I’M NOT scared by heights, I don’t mind the dark, and I can cope with ghosts, small spaces, spiders or snakes.

However, this Friday I’ve got to have a blood test. And a large part of me is already scouting for cheap flights out of the country.

I feel like a loser. For everyone else, I imagine needles provoke the same emotional response as hearing that the local supermarket has run out of washing detergent.

However, for me, a blood test prompts the same fear as a sighting of the Four Horsemen of the Apocalypse blazing through Kendal holding a massive blood stained banner saying ‘We are coming for you Helen.’ It’s not always been like this.

As a child, I didn’t like injections but my astute mother, savvy woman, would tell me ‘don’t cry and you can have sweets’.

I would practically grin at the nurse. There’s nothing like the promise of pick and mix to get a six year old on side.

My phobia only really got going when I was 13 and had to have a series of hospital tests.
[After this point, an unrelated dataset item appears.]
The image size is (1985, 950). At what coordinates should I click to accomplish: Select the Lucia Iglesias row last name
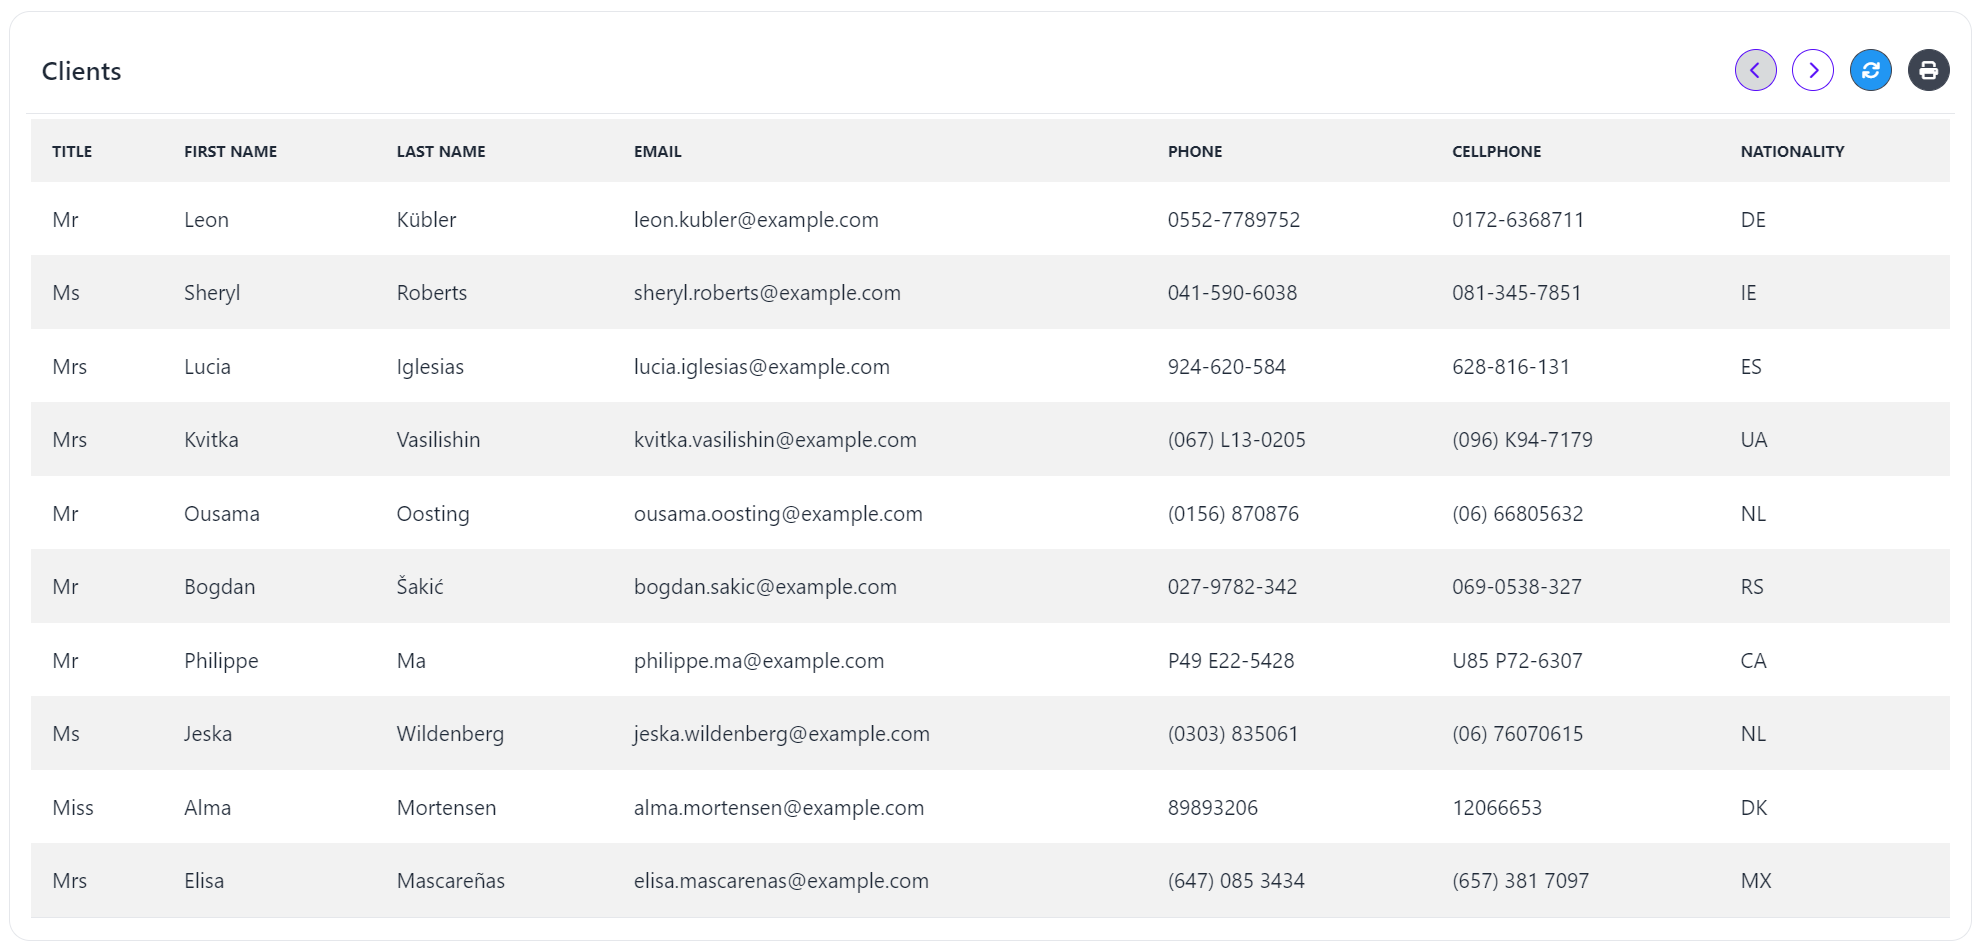[430, 367]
A young nurse had to take some blood. No big deal. But when he stuck the needle into my arm he missed the vein.

He tried again. Still didn’t work.

And again...

Nope.

On the fifth time, just as the inside of my elbow was starting to go black, a more senior nurse came to take blood from my other arm. By this point there was red liquid dripping onto the lino floor and the room was swimming in front of me.

Doctors got their DNA, but in its place, I had a fear which circulated through my body and swept into my head. And it is still there.

I’ve tried reasoning with myself. Injections only last a few seconds, and it can’t possibly hurt as much as when Bouncer the horse stood on your foot. But my hot phobia panic has proven impossible to shift.

So when you see me, on Friday, shaking from head to toe and clutching pick and mix, don’t mention the N word.